Excerpt from a dataset
* begin *

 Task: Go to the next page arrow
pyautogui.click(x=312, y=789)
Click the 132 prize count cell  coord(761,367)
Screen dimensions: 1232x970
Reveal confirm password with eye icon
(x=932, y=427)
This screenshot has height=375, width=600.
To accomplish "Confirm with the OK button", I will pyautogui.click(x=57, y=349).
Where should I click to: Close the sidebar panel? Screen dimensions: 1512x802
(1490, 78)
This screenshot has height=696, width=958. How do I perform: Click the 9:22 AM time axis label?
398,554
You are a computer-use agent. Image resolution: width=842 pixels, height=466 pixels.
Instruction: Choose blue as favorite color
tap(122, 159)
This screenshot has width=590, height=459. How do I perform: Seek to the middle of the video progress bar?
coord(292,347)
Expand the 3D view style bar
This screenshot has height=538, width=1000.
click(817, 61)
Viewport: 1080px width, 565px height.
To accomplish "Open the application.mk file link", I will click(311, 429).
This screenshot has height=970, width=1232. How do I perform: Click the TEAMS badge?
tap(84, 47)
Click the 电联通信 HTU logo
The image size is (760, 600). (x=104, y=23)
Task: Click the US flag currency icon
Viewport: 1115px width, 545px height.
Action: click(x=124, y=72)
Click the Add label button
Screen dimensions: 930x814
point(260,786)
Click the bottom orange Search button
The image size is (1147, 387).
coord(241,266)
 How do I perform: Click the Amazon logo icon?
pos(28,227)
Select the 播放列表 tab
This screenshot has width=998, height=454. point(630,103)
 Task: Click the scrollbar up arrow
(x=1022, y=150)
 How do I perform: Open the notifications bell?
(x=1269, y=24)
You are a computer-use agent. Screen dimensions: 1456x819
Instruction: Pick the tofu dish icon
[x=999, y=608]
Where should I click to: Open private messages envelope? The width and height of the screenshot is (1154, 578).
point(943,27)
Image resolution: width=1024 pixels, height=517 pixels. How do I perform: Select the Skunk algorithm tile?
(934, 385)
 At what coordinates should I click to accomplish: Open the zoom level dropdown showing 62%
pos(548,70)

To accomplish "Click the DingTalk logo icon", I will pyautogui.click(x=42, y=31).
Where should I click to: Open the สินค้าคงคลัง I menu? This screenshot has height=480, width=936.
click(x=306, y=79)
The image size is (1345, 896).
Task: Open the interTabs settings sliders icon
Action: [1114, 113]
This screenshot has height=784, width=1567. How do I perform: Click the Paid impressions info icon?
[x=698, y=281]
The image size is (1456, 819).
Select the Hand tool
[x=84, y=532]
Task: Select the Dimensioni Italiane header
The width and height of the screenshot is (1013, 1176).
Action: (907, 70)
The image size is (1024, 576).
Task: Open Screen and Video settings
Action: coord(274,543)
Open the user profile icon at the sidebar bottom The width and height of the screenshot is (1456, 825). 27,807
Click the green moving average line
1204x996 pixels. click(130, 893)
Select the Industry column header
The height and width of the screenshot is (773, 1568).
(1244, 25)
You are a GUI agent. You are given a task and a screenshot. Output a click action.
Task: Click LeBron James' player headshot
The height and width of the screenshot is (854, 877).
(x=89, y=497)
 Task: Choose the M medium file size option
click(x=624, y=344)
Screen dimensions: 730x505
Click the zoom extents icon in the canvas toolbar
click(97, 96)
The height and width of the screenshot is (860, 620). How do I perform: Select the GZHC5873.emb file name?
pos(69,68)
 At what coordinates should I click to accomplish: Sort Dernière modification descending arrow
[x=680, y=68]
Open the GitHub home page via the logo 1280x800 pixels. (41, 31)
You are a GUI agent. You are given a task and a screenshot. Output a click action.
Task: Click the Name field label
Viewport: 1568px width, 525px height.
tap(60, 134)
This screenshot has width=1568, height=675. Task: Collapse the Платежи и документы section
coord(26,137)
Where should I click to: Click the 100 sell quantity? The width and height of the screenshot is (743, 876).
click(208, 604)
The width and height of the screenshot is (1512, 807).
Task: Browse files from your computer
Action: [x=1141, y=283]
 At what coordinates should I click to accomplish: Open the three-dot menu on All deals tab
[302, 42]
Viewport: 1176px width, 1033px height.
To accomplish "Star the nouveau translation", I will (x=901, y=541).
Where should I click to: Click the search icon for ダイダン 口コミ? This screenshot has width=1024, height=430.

* end *

Exercise instructions: Arrange all the lines of the entries above as a JSON list of strings, one string per line, leaving out any blank lines.

Answer to this problem:
[
  " Task: Go to the next page arrow",
  "pyautogui.click(x=312, y=789)",
  "Click the 132 prize count cell  coord(761,367)",
  "Screen dimensions: 1232x970",
  "Reveal confirm password with eye icon",
  "(x=932, y=427)",
  "This screenshot has height=375, width=600.",
  "To accomplish \"Confirm with the OK button\", I will pyautogui.click(x=57, y=349).",
  "Where should I click to: Close the sidebar panel? Screen dimensions: 1512x802",
  "(1490, 78)",
  "This screenshot has height=696, width=958. How do I perform: Click the 9:22 AM time axis label?",
  "398,554",
  "You are a computer-use agent. Image resolution: width=842 pixels, height=466 pixels.",
  "Instruction: Choose blue as favorite color",
  "tap(122, 159)",
  "This screenshot has width=590, height=459. How do I perform: Seek to the middle of the video progress bar?",
  "coord(292,347)",
  "Expand the 3D view style bar",
  "This screenshot has height=538, width=1000.",
  "click(817, 61)",
  "Viewport: 1080px width, 565px height.",
  "To accomplish \"Open the application.mk file link\", I will click(311, 429).",
  "This screenshot has height=970, width=1232. How do I perform: Click the TEAMS badge?",
  "tap(84, 47)",
  "Click the 电联通信 HTU logo",
  "The image size is (760, 600). (x=104, y=23)",
  "Task: Click the US flag currency icon",
  "Viewport: 1115px width, 545px height.",
  "Action: click(x=124, y=72)",
  "Click the Add label button",
  "Screen dimensions: 930x814",
  "point(260,786)",
  "Click the bottom orange Search button",
  "The image size is (1147, 387).",
  "coord(241,266)",
  " How do I perform: Click the Amazon logo icon?",
  "pos(28,227)",
  "Select the 播放列表 tab",
  "This screenshot has width=998, height=454. point(630,103)",
  " Task: Click the scrollbar up arrow",
  "(x=1022, y=150)",
  " How do I perform: Open the notifications bell?",
  "(x=1269, y=24)",
  "You are a computer-use agent. Screen dimensions: 1456x819",
  "Instruction: Pick the tofu dish icon",
  "[x=999, y=608]",
  "Where should I click to: Open private messages envelope? The width and height of the screenshot is (1154, 578).",
  "point(943,27)",
  "Image resolution: width=1024 pixels, height=517 pixels. How do I perform: Select the Skunk algorithm tile?",
  "(934, 385)",
  " At what coordinates should I click to accomplish: Open the zoom level dropdown showing 62%",
  "pos(548,70)",
  "To accomplish \"Click the DingTalk logo icon\", I will pyautogui.click(x=42, y=31).",
  "Where should I click to: Open the สินค้าคงคลัง I menu? This screenshot has height=480, width=936.",
  "click(x=306, y=79)",
  "The image size is (1345, 896).",
  "Task: Open the interTabs settings sliders icon",
  "Action: [1114, 113]",
  "This screenshot has height=784, width=1567. How do I perform: Click the Paid impressions info icon?",
  "[x=698, y=281]",
  "The image size is (1456, 819).",
  "Select the Hand tool",
  "[x=84, y=532]",
  "Task: Select the Dimensioni Italiane header",
  "The width and height of the screenshot is (1013, 1176).",
  "Action: (907, 70)",
  "The image size is (1024, 576).",
  "Task: Open Screen and Video settings",
  "Action: coord(274,543)",
  "Open the user profile icon at the sidebar bottom The width and height of the screenshot is (1456, 825). 27,807",
  "Click the green moving average line",
  "1204x996 pixels. click(130, 893)",
  "Select the Industry column header",
  "The height and width of the screenshot is (773, 1568).",
  "(1244, 25)",
  "You are a GUI agent. You are given a task and a screenshot. Output a click action.",
  "Task: Click LeBron James' player headshot",
  "The height and width of the screenshot is (854, 877).",
  "(x=89, y=497)",
  " Task: Choose the M medium file size option",
  "click(x=624, y=344)",
  "Screen dimensions: 730x505",
  "Click the zoom extents icon in the canvas toolbar",
  "click(97, 96)",
  "The height and width of the screenshot is (860, 620). How do I perform: Select the GZHC5873.emb file name?",
  "pos(69,68)",
  " At what coordinates should I click to accomplish: Sort Dernière modification descending arrow",
  "[x=680, y=68]",
  "Open the GitHub home page via the logo 1280x800 pixels. (41, 31)",
  "You are a GUI agent. You are given a task and a screenshot. Output a click action.",
  "Task: Click the Name field label",
  "Viewport: 1568px width, 525px height.",
  "tap(60, 134)",
  "This screenshot has width=1568, height=675. Task: Collapse the Платежи и документы section",
  "coord(26,137)",
  "Where should I click to: Click the 100 sell quantity? The width and height of the screenshot is (743, 876).",
  "click(208, 604)",
  "The width and height of the screenshot is (1512, 807).",
  "Task: Browse files from your computer",
  "Action: [x=1141, y=283]",
  " At what coordinates should I click to accomplish: Open the three-dot menu on All deals tab",
  "[302, 42]",
  "Viewport: 1176px width, 1033px height.",
  "To accomplish \"Star the nouveau translation\", I will (x=901, y=541).",
  "Where should I click to: Click the search icon for ダイダン 口コミ? This screenshot has width=1024, height=430."
]